There weren’t any eyetooths of justice. Damn. She needed something for tomorrow night.
Zenia lifted a hand and passed over several that were for warriors, one with a coin for a business owner, and reached for one with a book on it, thinking that would help her with research. But Targyon specifically wanted her to question people and read minds. Perhaps that one with a crown would work, granting her access to magic that would assist her in numerous ways related to serving the king.

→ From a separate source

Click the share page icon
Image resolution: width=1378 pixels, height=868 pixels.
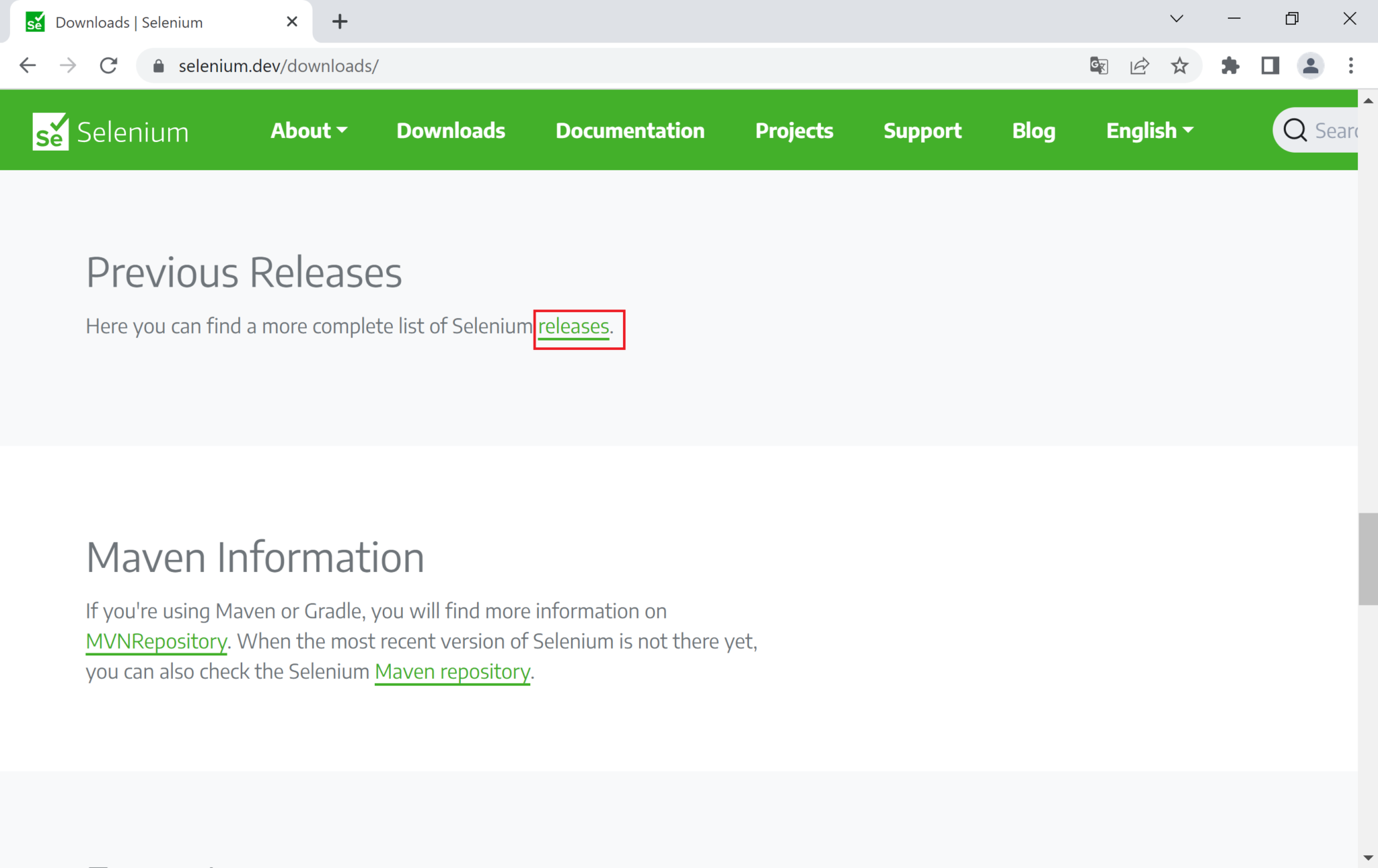tap(1139, 65)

As she reached for it, her gaze snagged on the last one in the row, a beautiful blue-green oval with tiny red veins. She’d never seen a gem like it, nor had she seen a carving as… arrogant—that was the word that sprang to mind—as this one held. It featured a dragon, its wings spread and its tail curling around to the back of the gem. Was it meant to portray one of the founder dragons? Or simply one of the wild lesser ones remaining in the world today? Who would have believed themselves worthy of wearing such a gem? What master would have carved it? And what would it do?
“That one’s intriguing, isn’t it?” Targyon must have noticed her gaze. “There were a few notes in the box. Apparently, that one is more than a thousand years old and was worn by several kings over the centuries. It grants mind powers such as dragons have, so you’d likely be able to do all the mental magic you had in your repertoire as an inquisitor. Along with some additional things, I imagine. There’s a mention of a king using it to hurl his enemies about on the battlefield. With his mind.”
Zenia blinked. She’d never wanted that kind of power, and the idea of having it scared her. No, she admitted. She’d wanted it once. When she’d gone to her zyndar father, begging for enough money to pay for her mother’s treatment, and the man had ordered her carried off his property like a sack of potatoes. If she’d had such power then…
She shook her h
ead. “I couldn’t take a family heirloom, Sire. I think the crown would do what you need me to do.”
“You wouldn’t be taking it far. I know where your office is. And I was thinking that you should have a room at the castle so you don’t have to travel so far every day to get here. You, too, Jev.” Targyon waved to include him.
“I accept,” Jev said. “Sleeping on the floor in your library wasn’t that comfortable.”
“You could have stayed awake all night like I did.”
“Yes, that would have been much more comfortable.”
Targyon smiled faintly. He did look tired. Was he sleeping at all, or was he too worried about potential assassins lurking?
Zenia reached for the crown. “Let me see if it accepts me and does what you need, Sire. Then—”
Targyon lifted his hand to block her, then pointed at the dragon. “Try this one first, will you? I’m quite curious myself, I must admit. And I feel like…” He looked toward an empty corner of his desk. “I know you sacrificed much for the kingdom, to do what was right. I appreciate that. As I said before, I don’t yet have many people I know I can trust. I’d like those that I can to be powerful, so they can protect themselves as well as me and the interests of the kingdom.”
Powerful? A little chill went down Zenia’s spine. Did he know more about the dragon tear than he was saying?
“I can try it,” she said, eyeing the gem with wariness. “A mage newly linked to a dragon tear usually partakes in a ceremony where she spends three days fasting and acquainting herself with its unique magical signature.”
“You have until tomorrow night.” Targyon’s tone was dry, but he did spread his hand in apology. “The invitations were already sent out. I didn’t want to give myself time to chicken out.”
“We have a lot of people to talk to before then,” Jev said. “Zenia, can you do your ceremony in a steam carriage in between meetings?”
“Uh.” She didn’t know how to explain the attuning process to them, but she remembered it well and didn’t think it should be dismissed. Her druthers would be to wait until after things settled down and she could take three days off, but if Targyon wanted her to be able to use the dragon tear at his reception, what choice did she have? “I’ll do my best.”